Modify the textbook code on single source shortest path to actually print out all the paths. This is the textbook codewritten in c++ language:

#include

enum Boolean {FALSE, TRUE};

const int nmax = 100;

class Graph

{

private:

int length[nmax][nmax];

int a[nmax][nmax];

int dist[nmax];

Boolean s[nmax];

int newdist[nmax];

public:

void ShortestPath(const int, const int);

void BellmanFord(const int, const int);

void BellmanFord2(const int, const int);

void AllLengths(const int);

int choose(const int);

void Setup();

void Setup2();

void Setup3();

void Setup4();

void Out(int);

void OutA(int);

};

void Graph::Out(int n)

{

cout << endl;

for (int i = 0; i < n; i++) cout << dist[i] << ", ";

cout << endl;

}

void Graph::OutA(int n)

{

cout << endl;

for (int i = 0; i < n; i++)

{

for (int j = 0; j < n; j++) cout << a[i][j] << " ";

cout << endl;

}

}

void Graph::Setup()

{

for (int i = 0; i < 8; i++)

for (int j = 0; j < 8; j++)

if (i == j) length[i][j] = 0; else length[i][j] = 10000;

length[1][0] = 300;

length[2][0] = 1000;

length[2][1] = 800;

length[3][2] = 1200;

length[4][3] = 1500;

length[4][5] = 250;

length[5][3] = 1000;

length[5][6] = 900;

length[5][7] = 1400;

length[6][7] = 1000;

length[7][0] = 1700;

}

void Graph::Setup2()

{

for (int i = 0; i < 3; i++)

for (int j = 0; j < 3; j++)

if (i == j) length[i][j] = 0; else length[i][j] = 10000;

length[0][1] = 7;

length[1][2] = -5;

length[0][2] = 5;

}

void Graph::Setup3()

{

for (int i = 0; i < 7; i++)

for (int j = 0; j < 7; j++)

if (i == j) length[i][j] = 0; else length[i][j] = 10000;

length[0][1] = 6;

length[0][2] = 5;

length[0][3] = 5;

length[1][4] = -1;

length[2][1] = -2;

length[2][4] = 1;

length[3][2] = -2;

length[3][5] = -1;

length[4][6] = 3;

length[5][6] = 3;

}

void Graph::Setup4()

{

for (int i = 0; i < 3; i++)

for (int j = 0; j < 3; j++)

if (i == j) length[i][j] = 0; else length[i][j] = 10000;

length[0][1] = 4;

length[0][2] = 11;

length[1][0] = 6;

length[1][2] = 2;

length[2][0] = 3;

}

void Graph::ShortestPath(const int n, const int v)

{

for (int i = 0; i < n; i++) {s[i] = FALSE; dist[i] = length[v][i];} // initialize

s[v] = TRUE;

dist[v] = 0;

Out(n);

for (i = 0; i < n-2; i++) { // determine @n-1@ paths from vertex @v@

int u = choose(n); // @choose@ returns a value @u@:

// @dist[u]@ = minimum @dist[w]@, where @s[w]@ = FALSE

s[u] = TRUE;

for (int w = 0; w < n; w++)

if (! s[w])

if (dist[u] + length[u][w] < dist[w])

dist[w] = dist[u] + length[u][w];

Out(n);

} // end of \fBfor\fR (@i@ = 0; ...)

}

int Graph::choose(const int n)

{

int prevmax = -1; int index = -1;

for (int i = 0; i < n; i++)

if ( (!s[i]) && ((prevmax == -1) || (dist[i] < prevmax)) )
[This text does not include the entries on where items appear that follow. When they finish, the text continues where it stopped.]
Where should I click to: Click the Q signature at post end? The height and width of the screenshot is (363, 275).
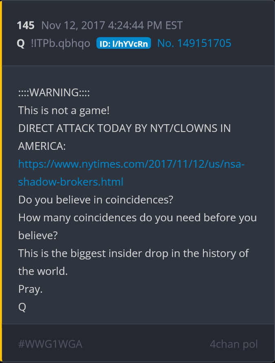pos(22,307)
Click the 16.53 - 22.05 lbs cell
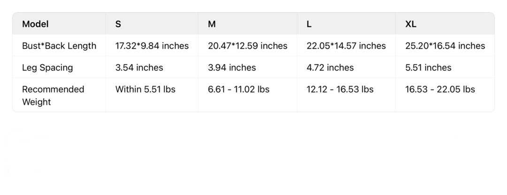The height and width of the screenshot is (195, 507). 440,89
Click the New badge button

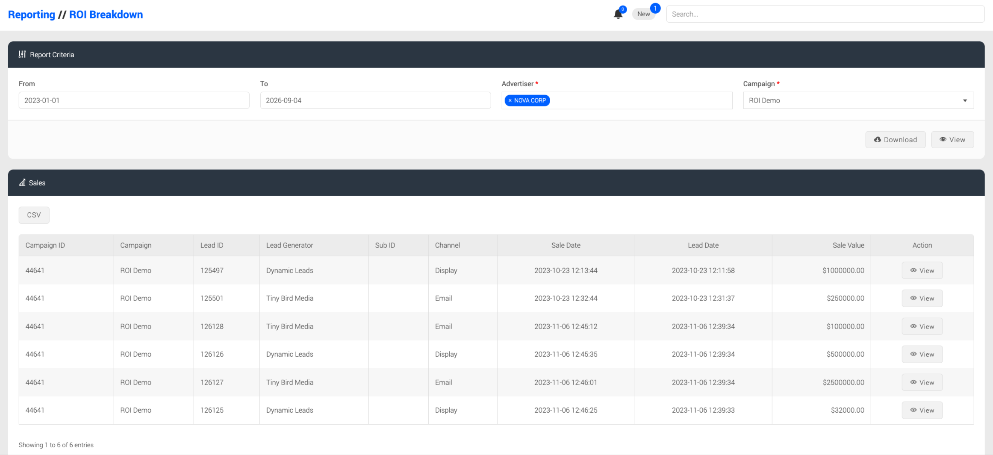coord(643,14)
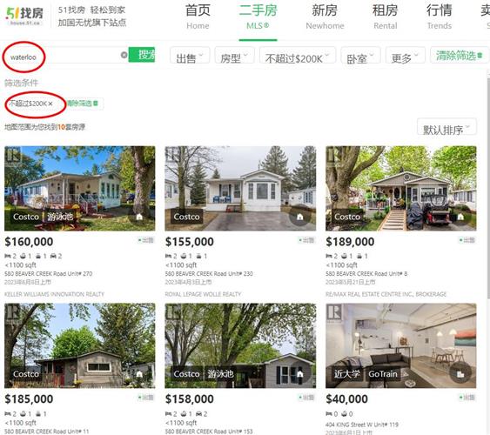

{prevmax = dist[i]; index = i;}

return index;

}

void Graph::BellmanFord(const int n, const int v)

{

for (int i = 0; i < n; i++) dist[i] = length[v][i];

Out(n);

for (int k = 2 ; k <= n-1; k++)

{

for (int u = 0; u < n ; u++)

if (u != v) {

for (i = 0; i < n; i++)

if ((u != i) && (length[i][u] < 10000))

if (dist[u] > dist[i] + length[i][u]) dist[u] = dist[i] + length[i][u];

}

Out(n);

}

}

void Graph::BellmanFord2(const int n, const int v)

// Single source all destination shortest paths with negative edge lengths

{

for (int i = 0; i < n; i++) dist[i] = length[v][i]; // initialize @dist@

for (int k = 2 ; k <= n-1; k++)

{

for (int l = 0; l < n; l++) newdist[l] = dist[l];

for (int u = 0; u < n ; u++)

if (u != v) {

for (i = 0; i < n; i++)

if ((u != i) && (length[i][u] < 10000))

if (newdist[u] > dist[i] + length[i][u]) newdist[u] = dist[i] + length[i][u];

}

for (i = 0; i < n; i++) dist[i] = newdist[i];

}

}

void Graph::AllLengths(const int n)

// @length[n][n]@ is the adjacency matrix of a graph with @n@ vertices.

// @a[i][j]@ is the length of the shortest path between @i@ and @j@

{

for (int i = 0; i < n; i++)

for (int j = 0; j < n; j++)

a[i][j] = length[i][j]; // copy @length@ into @a@

for (int k = 0; k < n; k++) { // for a path with highest vertex index @k@

OutA(n);

for (i = 0; i < n; i++) // for all possible pairs of vertices

for (int j = 0; j < n; j++)

if ((a[i][k] + a[k][j]) < a[i][j]) a[i][j] = a[i][k] + a[k][j];

}

OutA(n);

}

main()

{

Graph g;

g.Setup4();

g.AllLengths(3);

}